詳細については、ただいま絶賛準備中の制作者がこちらで綴っています(本人に転載許可をもらいました)。→http://ameblo.jp/chodemi/entry-11932328955.html
私ももともと絵を描くことは好きでしたが、「観る」のはあまり得意ではありませんでした。どのように観るといいか、どのくらい観たらいいのか、なにを考えるべきなのか分からなかったからです。もちろん自由でいいのでしょうが、もう少しヒントが欲しいなあとよく思っていました。
そんな私が鑑賞好きになったのは大学4年の時です。朝大の美術科で学ぶ同級生の友人が、校内で個展を開くということで行ったのがきっかけ。
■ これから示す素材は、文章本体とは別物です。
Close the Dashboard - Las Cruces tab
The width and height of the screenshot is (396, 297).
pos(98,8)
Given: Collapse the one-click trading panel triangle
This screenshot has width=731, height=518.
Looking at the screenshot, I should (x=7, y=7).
会場には、ハガキ大の紙にパステルで描かれた作品が百数点並んでいました。そこで直接、個展のテーマや作品に対する思いを聞きました。その話がとても面白かったのです。
彼女は小さい頃、郵便配達員になりたかったそうです。理由は「届け物と一緒に、人々に幸せを運ぶ姿がかっこよかったから」。
今は郵便配達員にはなれないけれど、自分の絵を通して観る人に何かを届けたい。だからハガキの大きさの紙に描いた―。いつかはなくなってしまう「かたちあるもの」を、それが存在したということだけでも留めておきたかった。観てくれた人が、「この色はあの時の感情に似ている」と、自分の心の中にある感情を引き出すきっかけになれば嬉しい―…。彼女の話を聞けば聞くほど、その空間に込められた気持ち、絵の意味が伝わってきて、納得・感動!という、今までにない体験ができました。そのまま詩や小説にしてもいいくらい、素敵で温かい話です。
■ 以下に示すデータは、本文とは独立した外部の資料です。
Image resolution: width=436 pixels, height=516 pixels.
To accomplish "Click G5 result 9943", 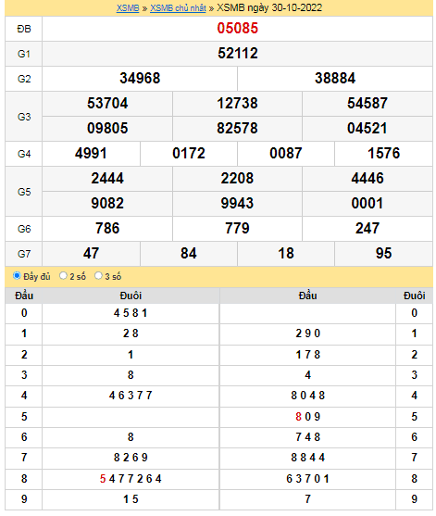I will click(237, 203).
それからというもの絵を観る時は、可能であれば制作者の話を聞くようにしています。感動が2倍にも3倍にも膨れ上がります。去年行った冒頭の合同展示でも一つ一つの作品について丁寧に解説してもらい、やっぱり納得・感動!だったのでした(その時の日刊イオです)。→http://blog.goo.ne.jp/gekkan-io/e/9acfdf10a70f9135abd62273f1fcef51
今年の展示への期待も高まります。その際もやはり作品に対する話を聞いてみたいです。芸術祭はどなたでも参加できるので、興味のある方はぜひ展示会場を訪ねてみてください。(理)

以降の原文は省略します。